Bokermannohyla sagarana
- Conservation status: Endangered (IUCN 3.1)

Scientific classification
- Kingdom: Animalia
- Phylum: Chordata
- Class: Amphibia
- Order: Anura
- Family: Hylidae
- Genus: Bokermannohyla
- Species: B. sagarana
- Binomial name: Bokermannohyla sagarana Leite, Pezzuti and Drummond, 2011

= Bokermannohyla sagarana =

- Authority: Leite, Pezzuti and Drummond, 2011
- Conservation status: EN

Species of amphibian

Bokermannohyla sagarana is a species of frog in the family Hylidae. It is endemic to the Espinhaço Mountains in the state of Minas Gerais, southeastern Brazil. Its specific name refers to the novel Sagarana by João Guimarães Rosa.

==Description==
Adult males measure 47–55 mm and adult females – based on two specimens only – 45–49 mm in snout–vent length. The snout is short and truncate. The eyes are prominent. The tympanum is distinct, only slightly covered by the supratympanic fold. The skin of the dorsum is gray in color with dark gray blotches on a light gray background, giving the appearance of lichen on rock. The forearms are hypertrophied. The fingers have basal webbing and bear elliptical discs at their tips. The hind legs are light in color with strikingly dark bars across. The toes are partially webbed and bear small terminal discs. Males have a single subgular vocal sac.

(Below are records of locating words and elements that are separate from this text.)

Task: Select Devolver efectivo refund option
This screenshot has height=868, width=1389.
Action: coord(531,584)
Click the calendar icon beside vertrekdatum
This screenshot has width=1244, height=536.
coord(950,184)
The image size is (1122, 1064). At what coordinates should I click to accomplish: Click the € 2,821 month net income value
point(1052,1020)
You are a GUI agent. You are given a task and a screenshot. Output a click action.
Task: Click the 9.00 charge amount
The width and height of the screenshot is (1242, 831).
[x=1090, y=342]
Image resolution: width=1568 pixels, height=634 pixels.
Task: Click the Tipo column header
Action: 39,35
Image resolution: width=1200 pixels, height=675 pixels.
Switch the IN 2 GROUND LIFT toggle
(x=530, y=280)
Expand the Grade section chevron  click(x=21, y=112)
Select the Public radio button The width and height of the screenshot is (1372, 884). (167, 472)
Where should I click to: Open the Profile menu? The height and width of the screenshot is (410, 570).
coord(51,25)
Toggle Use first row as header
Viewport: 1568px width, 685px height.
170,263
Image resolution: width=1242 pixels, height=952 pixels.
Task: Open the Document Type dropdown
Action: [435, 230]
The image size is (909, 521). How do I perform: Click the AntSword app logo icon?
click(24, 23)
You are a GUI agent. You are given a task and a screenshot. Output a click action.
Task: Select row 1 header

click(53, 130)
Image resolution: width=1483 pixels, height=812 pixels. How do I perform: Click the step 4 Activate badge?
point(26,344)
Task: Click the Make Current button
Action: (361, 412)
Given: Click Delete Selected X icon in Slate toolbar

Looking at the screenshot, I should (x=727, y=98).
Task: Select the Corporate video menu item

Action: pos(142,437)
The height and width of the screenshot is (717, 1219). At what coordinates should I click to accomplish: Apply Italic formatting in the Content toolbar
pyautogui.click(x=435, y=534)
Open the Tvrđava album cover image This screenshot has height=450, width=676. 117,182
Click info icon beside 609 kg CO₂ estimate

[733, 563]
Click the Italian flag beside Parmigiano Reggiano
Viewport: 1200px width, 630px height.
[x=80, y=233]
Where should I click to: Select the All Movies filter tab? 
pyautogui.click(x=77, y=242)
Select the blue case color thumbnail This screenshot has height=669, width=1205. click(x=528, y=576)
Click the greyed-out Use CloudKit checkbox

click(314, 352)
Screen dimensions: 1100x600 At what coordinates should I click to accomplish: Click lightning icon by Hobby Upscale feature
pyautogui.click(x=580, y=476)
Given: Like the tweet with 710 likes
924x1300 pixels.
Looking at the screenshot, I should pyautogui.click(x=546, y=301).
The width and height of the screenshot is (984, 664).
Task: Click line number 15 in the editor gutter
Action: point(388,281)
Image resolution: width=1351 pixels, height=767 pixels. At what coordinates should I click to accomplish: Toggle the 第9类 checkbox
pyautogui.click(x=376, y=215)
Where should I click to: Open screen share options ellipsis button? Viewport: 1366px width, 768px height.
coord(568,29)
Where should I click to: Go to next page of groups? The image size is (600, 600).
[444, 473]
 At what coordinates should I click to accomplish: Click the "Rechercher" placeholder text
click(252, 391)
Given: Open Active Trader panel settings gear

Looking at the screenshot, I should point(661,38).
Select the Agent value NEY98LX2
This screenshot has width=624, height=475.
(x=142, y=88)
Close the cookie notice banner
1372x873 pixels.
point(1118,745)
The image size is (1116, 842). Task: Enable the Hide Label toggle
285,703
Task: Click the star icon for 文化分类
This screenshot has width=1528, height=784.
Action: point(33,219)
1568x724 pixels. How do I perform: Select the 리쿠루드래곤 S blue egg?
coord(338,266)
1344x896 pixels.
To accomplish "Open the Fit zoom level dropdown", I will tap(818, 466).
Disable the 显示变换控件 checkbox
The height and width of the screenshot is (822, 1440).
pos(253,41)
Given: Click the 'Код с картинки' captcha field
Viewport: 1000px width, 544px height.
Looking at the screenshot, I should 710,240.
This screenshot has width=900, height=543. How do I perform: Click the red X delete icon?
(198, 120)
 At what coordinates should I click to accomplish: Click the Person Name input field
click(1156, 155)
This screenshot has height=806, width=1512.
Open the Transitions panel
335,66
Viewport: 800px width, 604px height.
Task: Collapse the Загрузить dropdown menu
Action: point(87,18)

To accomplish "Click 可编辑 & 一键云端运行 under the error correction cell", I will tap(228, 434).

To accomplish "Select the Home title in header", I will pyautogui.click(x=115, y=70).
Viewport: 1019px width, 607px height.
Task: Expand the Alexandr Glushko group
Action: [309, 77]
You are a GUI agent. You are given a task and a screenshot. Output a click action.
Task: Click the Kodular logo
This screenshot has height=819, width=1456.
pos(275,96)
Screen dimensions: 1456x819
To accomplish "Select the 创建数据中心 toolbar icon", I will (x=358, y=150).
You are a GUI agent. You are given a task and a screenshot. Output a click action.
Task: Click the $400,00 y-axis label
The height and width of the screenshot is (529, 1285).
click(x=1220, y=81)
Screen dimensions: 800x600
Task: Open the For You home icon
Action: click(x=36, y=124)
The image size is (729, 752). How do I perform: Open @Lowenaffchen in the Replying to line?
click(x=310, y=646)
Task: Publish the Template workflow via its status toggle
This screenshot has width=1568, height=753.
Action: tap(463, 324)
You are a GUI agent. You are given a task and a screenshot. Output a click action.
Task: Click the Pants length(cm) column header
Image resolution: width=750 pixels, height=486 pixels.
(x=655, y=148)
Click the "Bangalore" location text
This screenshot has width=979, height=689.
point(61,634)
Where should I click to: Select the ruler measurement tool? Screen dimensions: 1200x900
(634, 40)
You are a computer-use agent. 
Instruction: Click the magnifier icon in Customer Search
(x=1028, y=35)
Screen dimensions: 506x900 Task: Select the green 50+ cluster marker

==Habitat and conservation==
Bokermannohyla sagarana occurs on rocky mountain meadows (campo rupestre) at elevations of 1180–1225 m above sea level. The adults are nocturnal and are often found near small temporary rocky streams and wet rock outcrops and in gallery forests of permanent streams.

The species is common but its range is small and fragmented. It is threatened by habitat loss and fragmentation caused by forest plantantions. It receives some degree of protection from the Serra do Cabral State Park.